Michel Guerrin
La ministre de la culture est peut-être anachronique par rapport au paysage dominant, mais elle arrive dans un climat qui vise à sauver d'abord, à réfléchir ensuite, explique, dans sa chronique, Michel Guerrin, rédacteur en chef au « Monde ».
Publié hier à 10h47
Chronique
. Roselyne Bachelot surgit et la magie opère. Elle a beau être, à 73 ans, la plus âgée des vingt-cinq ministres de la culture qui se sont succédé, personne ne le lui reproche. Elle s'est retirée de la politique il y a huit ans, et ce n'est pas un problème. Elle fait la mariole aux « Grosses Têtes » de RTL et elle n'essuie aucun sarcasme. Dans ses goûts, elle est anachronique par rapport au paysage culturel dominant, très loin du numérique et de l'industrie du divertissement, et tout le monde s'en fiche.
Pour une raison simple. Roselyne Bachelot a été choisie pour jouer les urgentistes, déconfiner la culture et financer le secteur le plus touché, après le bâtiment, avec une perte de chiffre d'affaires de 22 milliards d'euros. Elle entend intensifier les réouvertures de lieux de spectacle et trouver des sous. Donc un milieu qui fait la quête préfère jouer les courtisans plutôt que de pinailler.

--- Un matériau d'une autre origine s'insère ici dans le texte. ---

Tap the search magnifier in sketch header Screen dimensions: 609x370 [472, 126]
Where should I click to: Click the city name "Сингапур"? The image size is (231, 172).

Il est vrai que, pour un job au temps compté, elle a des atouts. Elle est connue, populaire, incarne le poste, sait jouer des médias – tout le contraire d'une ribambelle de noms qui l'ont précédée. Ensuite, elle est « dingue » de culture, d'opéra d'abord, au point d'avoir déjà rêvé du poste en 2007, quand Sarkozy lui a attribué la santé. Il n'est pas courant de voir une personnalité politique au concert et pleurer d'émotion sans la cacher.
Le monde culturel pense aussi qu'avec son caractère trempé elle saura tenir tête à Emmanuel Macron, mais aussi à son épouse, Brigitte, si interventionnistes dans la culture qu'ils ont tétanisé les précédents ministres, notamment Franck Riester, parti avec l'image d'un écolier à qui le président fait la leçon.
Roselyne Bachelot est déjà offensive, estimant que les salles de spectacle ont trop de contraintes quand elle voit les Français s'agglutiner dans la rue, le métro ou un TGV. A contrario, en cas de malheur, c'est-à-dire de reconfinement, elle saura tenir le gouvernail.